A major U.S. hospital service provider, TeamHealth Holdings, as successor in interest to IPC Healthcare Inc., f/k/a IPC The Hospitalists Inc. (IPC), has agreed to resolve allegations that IPC violated the False Claims Act by billing Medicare, Medicaid, the Defense Health Agency and the Federal Employees Health Benefits Program for higher and more expensive levels of medical service than were actually performed (a practice known as “up-coding”), the Department of Justice announced today. Under the settlement agreement, TeamHealth has agreed to pay $60 million, plus interest.
“This settlement reflects our ongoing commitment to ensure that health care providers appropriately bill government programs vital to patient health care,” said Acting Assistant Attorney General Chad A. Readler of the Justice Department’s Civil Division.
The government contended that IPC knowingly and systematically encouraged false billings by its hospitalists, who are medical professionals whose primary focus is the medical care of hospitalized patients. Specifically, the government alleged that IPC encouraged its hospitalists to bill for a higher level of service than actually provided. IPC’s scheme to improperly maximize billings allegedly included corporate pressure on hospitalists with lower billing levels to “catch up” to their peers.
“Medical providers who fraudulently seek payments to which they are not entitled will be held accountable,” said U.S. Attorney Zachary T. Fardon for the Northern District of Illinois. “False documentation of treatment is not just flawed patient care; it is illegal.”
As part of the settlement, TeamHealth entered into a five-year Corporate Integrity Agreement (CIA) with the U.S. Department of Health and Human Services Office of Inspector General (HHS-OIG) covering the company’s hospital medicine division. This CIA is designed to increase TeamHealth’s accountability and transparency so that the company will avoid or promptly detect future fraud and abuse.
“When health care companies boost their profits by misrepresenting the services they bill to taxpayer-funded health care programs, our office will make sure they are held accountable for their deceptive schemes and that they make changes to bill these programs appropriately,” said Special Agent in Charge Lamont Pugh of HHS-OIG.
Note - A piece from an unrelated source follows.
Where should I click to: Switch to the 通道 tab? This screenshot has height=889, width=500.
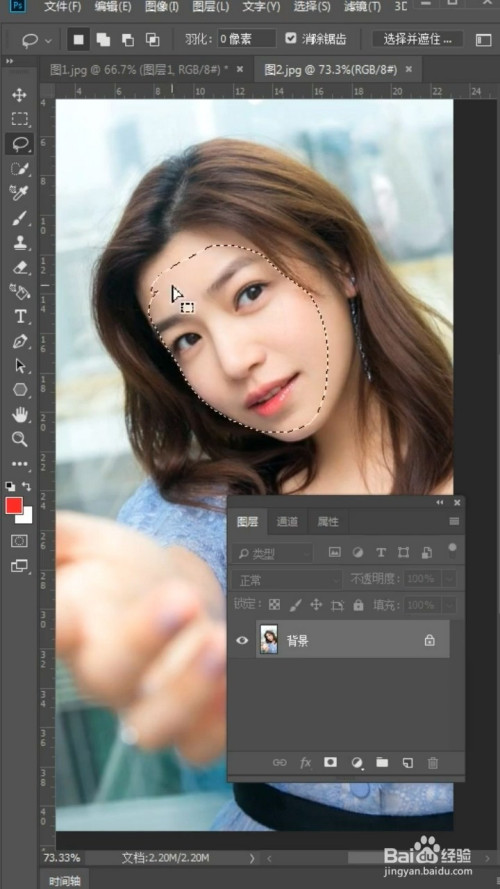(287, 522)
The settlement resolves allegations filed in a lawsuit by Dr. Bijan Oughatiyan, a physician formerly employed by IPC as a hospitalist. The lawsuit was filed in a federal court in Chicago, Illinois, under the qui tam, or whistleblower, provisions of the False Claims Act, which permit private individuals to sue on behalf of the government for false claims and to share in any recovery. The Act also allows the government to intervene and take over the action, as it did in this case. Mr. Oughatiyan will receive approximately $11.4 million.
The government’s intervention in this matter illustrates the government’s emphasis on combating health care fraud. One of the most powerful tools in this effort is the False Claims Act. Tips and complaints from all sources about potential fraud, waste, abuse, and mismanagement, can be reported to the Department of Health and Human Services, at 800-HHS-TIPS (800-447-8477).
The settlement was the result of a coordinated effort by the Civil Division’s Commercial Litigation Branch, the U.S. Attorney’s Office for the Northern District of Illinois, and HHS-OIG.
The case is captioned United States ex rel. Oughatiyan v. IPC The Hospitalist, Inc., et al., Case No. 09-C-5418 (N.D. Ill.). The claims resolved by the settlements are allegations only and there has been no determination of liability.